<<<<
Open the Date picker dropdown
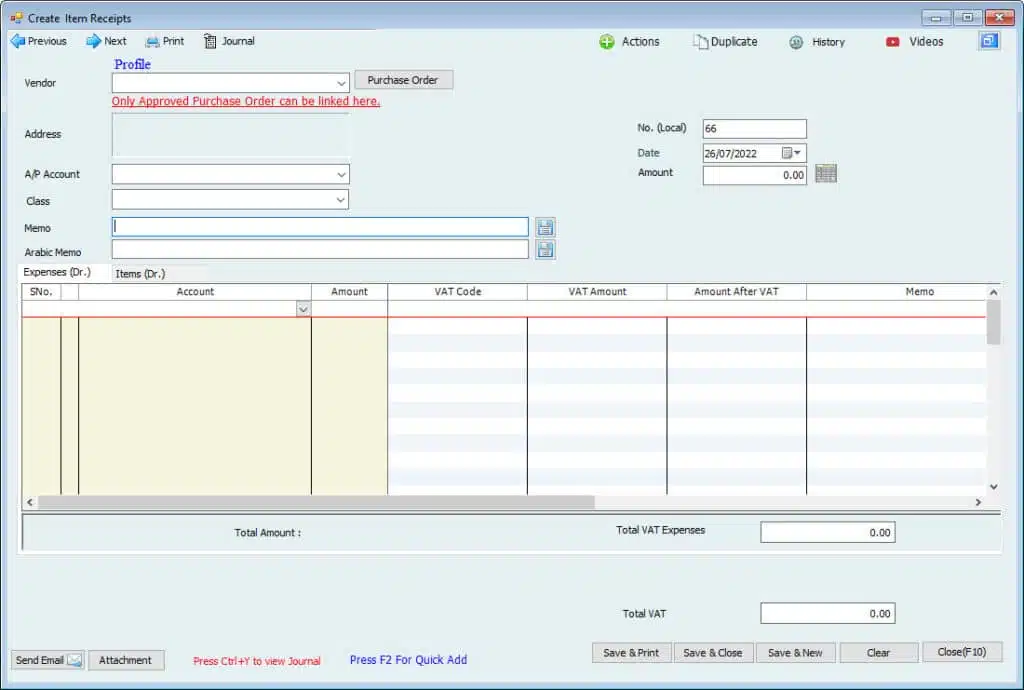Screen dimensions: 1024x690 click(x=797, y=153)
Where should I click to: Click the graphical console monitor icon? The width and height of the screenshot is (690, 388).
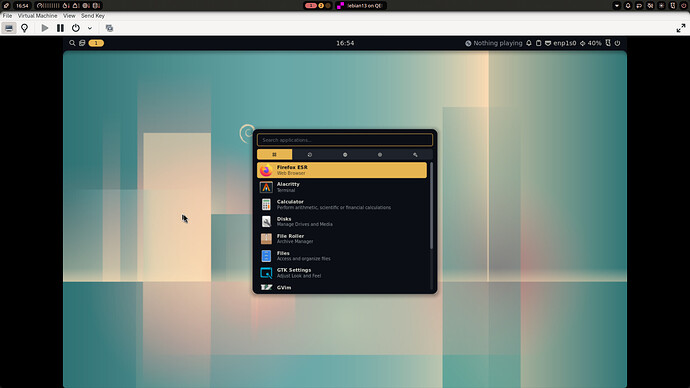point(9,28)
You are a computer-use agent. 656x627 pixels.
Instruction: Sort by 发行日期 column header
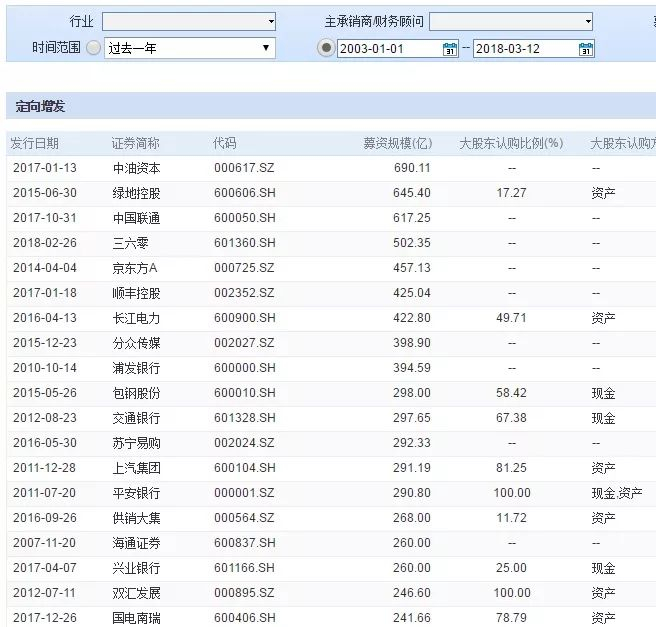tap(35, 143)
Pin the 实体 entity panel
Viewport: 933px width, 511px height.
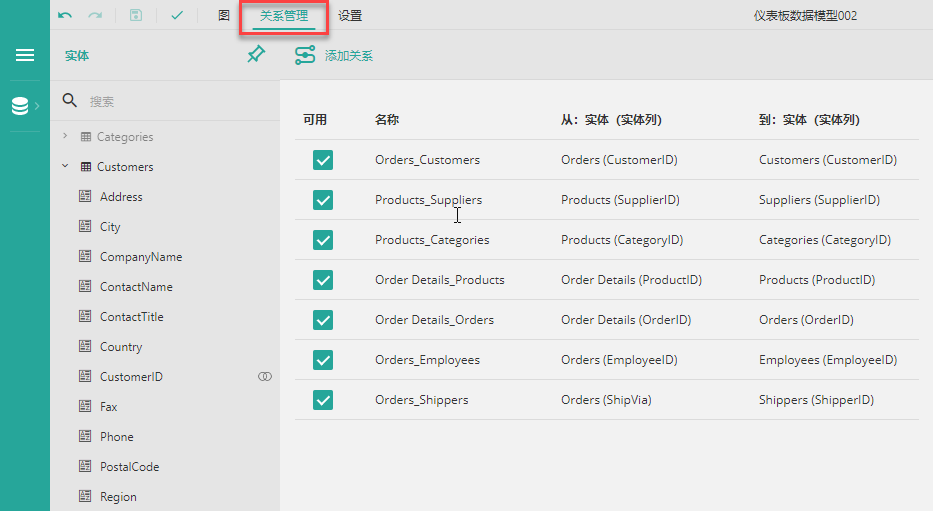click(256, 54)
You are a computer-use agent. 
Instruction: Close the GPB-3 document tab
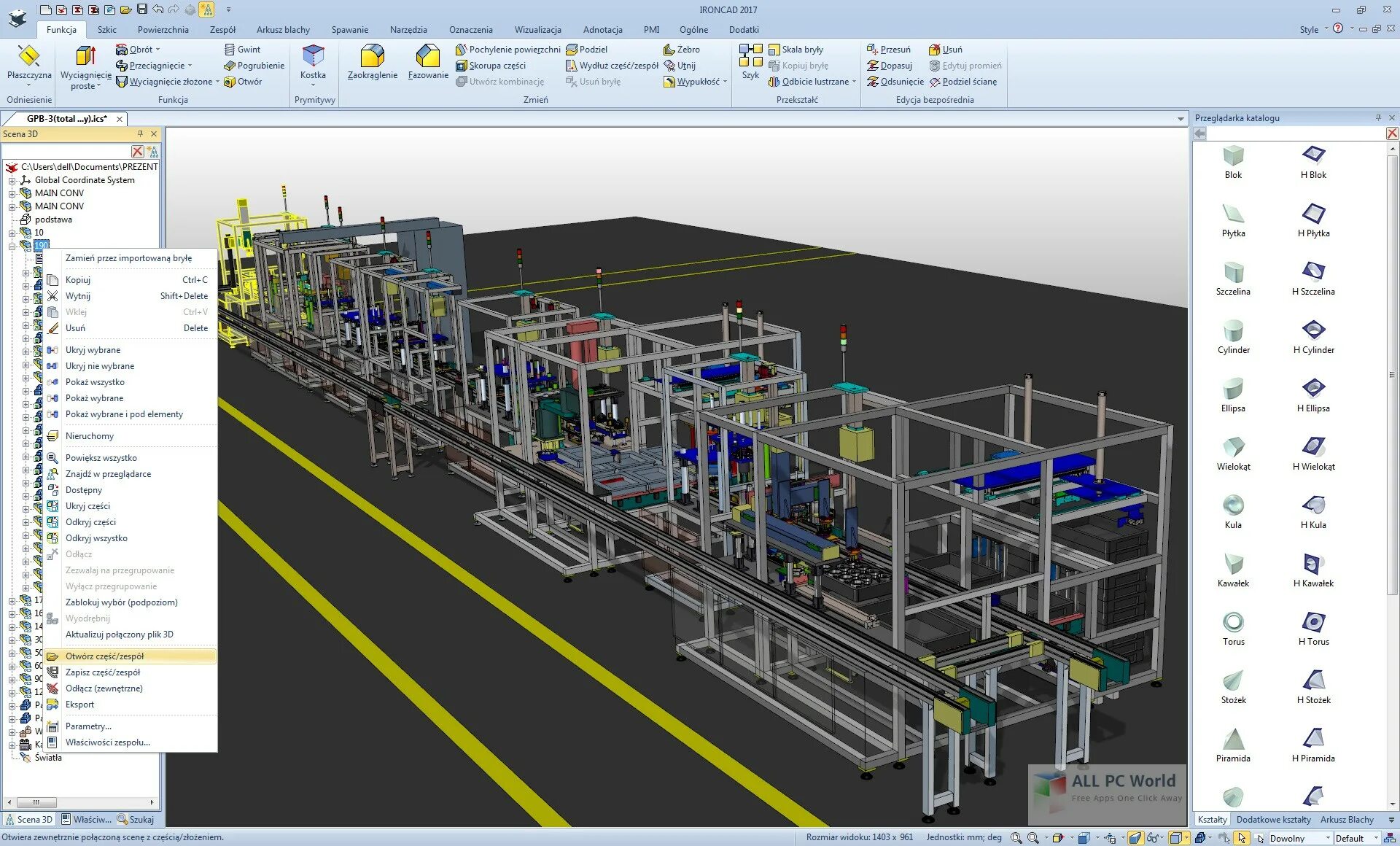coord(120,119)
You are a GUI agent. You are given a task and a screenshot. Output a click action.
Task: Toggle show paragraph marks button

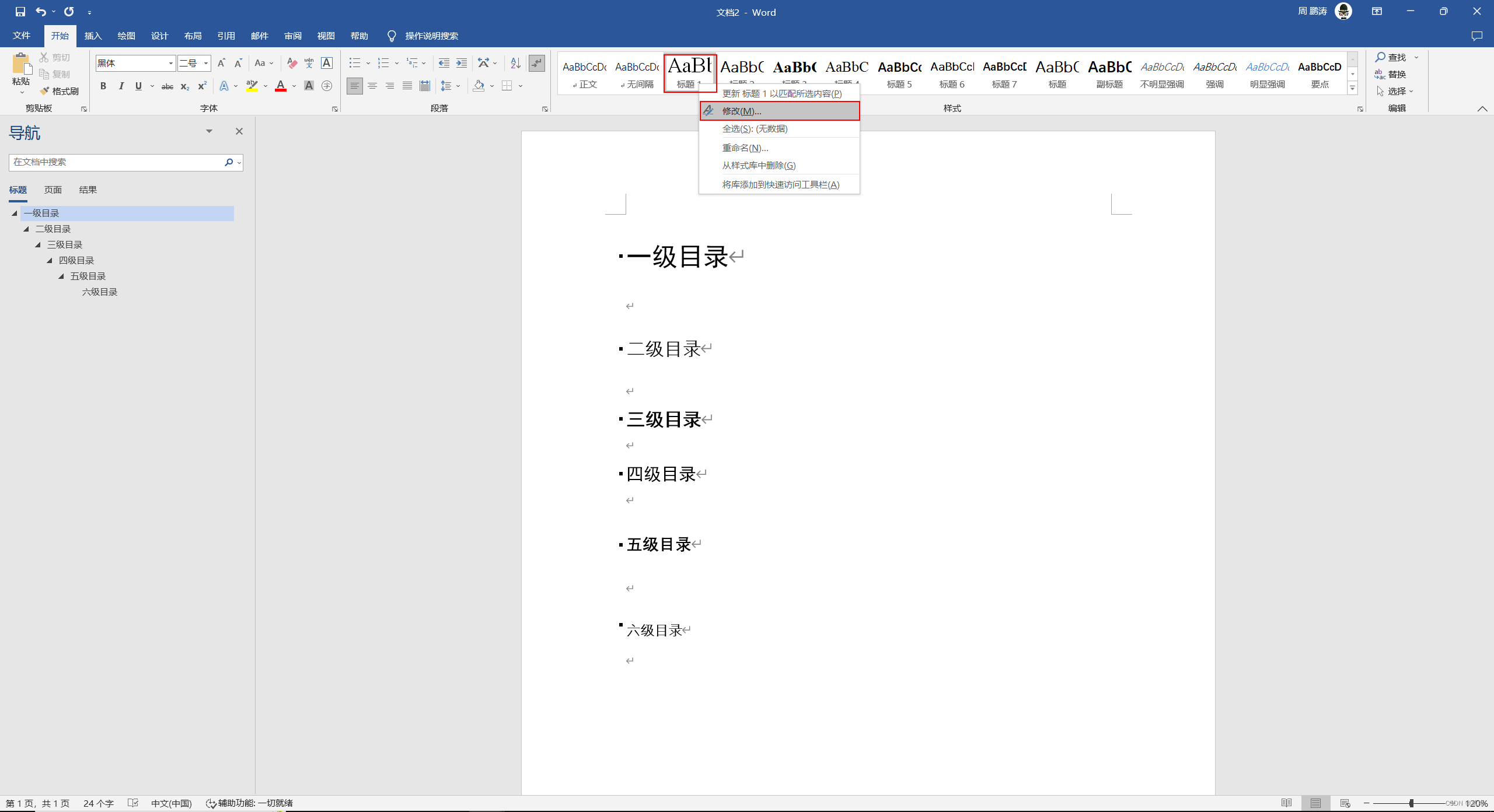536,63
>>>>
<<<<
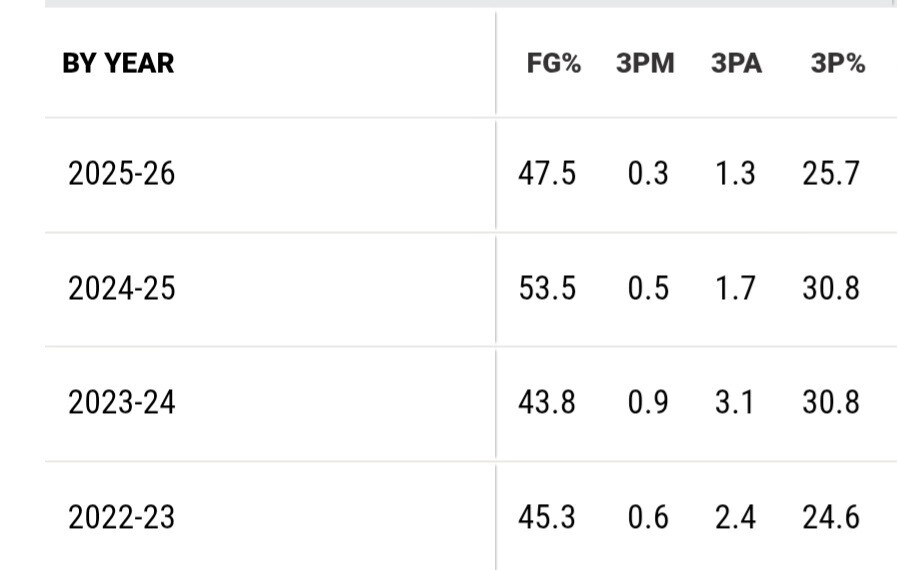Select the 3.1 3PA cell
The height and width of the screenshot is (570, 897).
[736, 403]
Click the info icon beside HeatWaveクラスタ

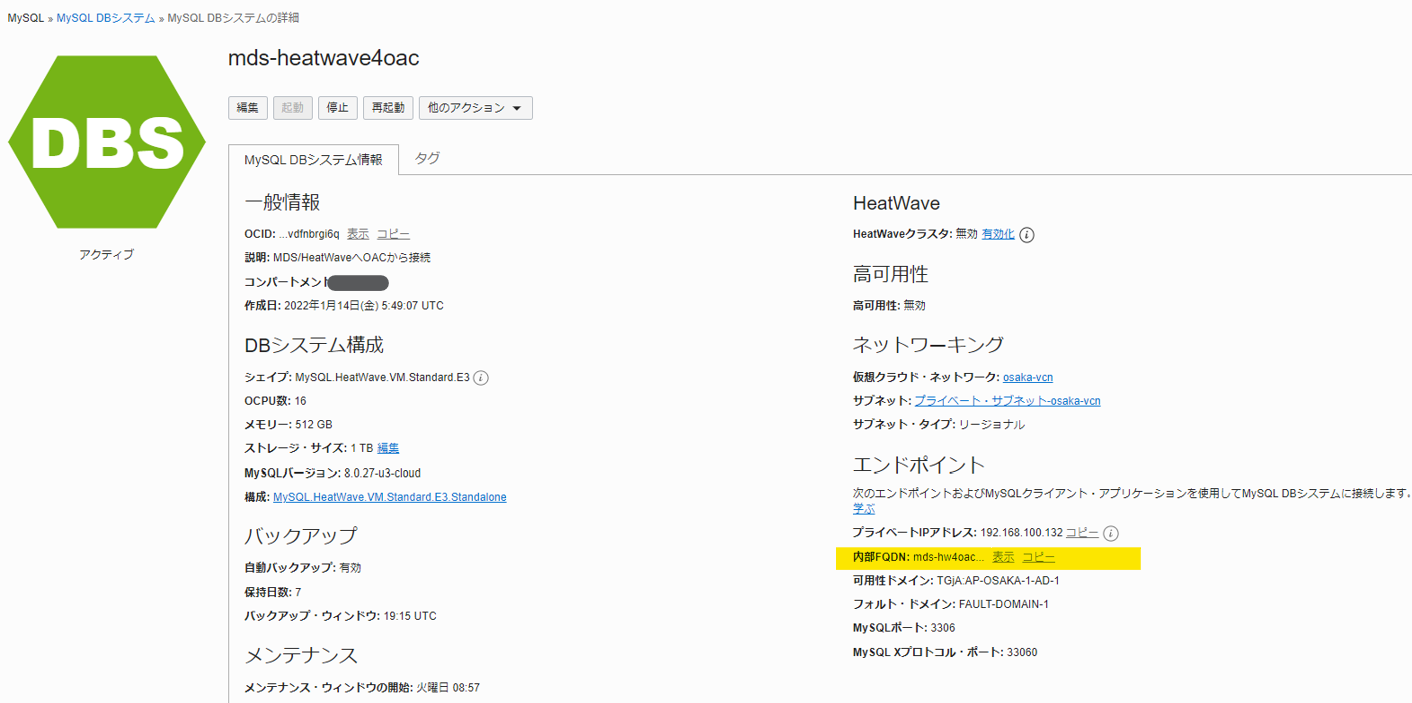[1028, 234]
>>>>
What to do:
In the records, from the line with "Pin the 实体 entity panel" to the line with "coord(120,119)", swap "document" for "file" and write those lines out again with nothing else changed. Leave the pictures out.

Full solution:
Pin the 实体 entity panel
Viewport: 933px width, 511px height.
click(256, 54)
You are a computer-use agent. 
Instruction: Close the GPB-3 file tab
coord(120,119)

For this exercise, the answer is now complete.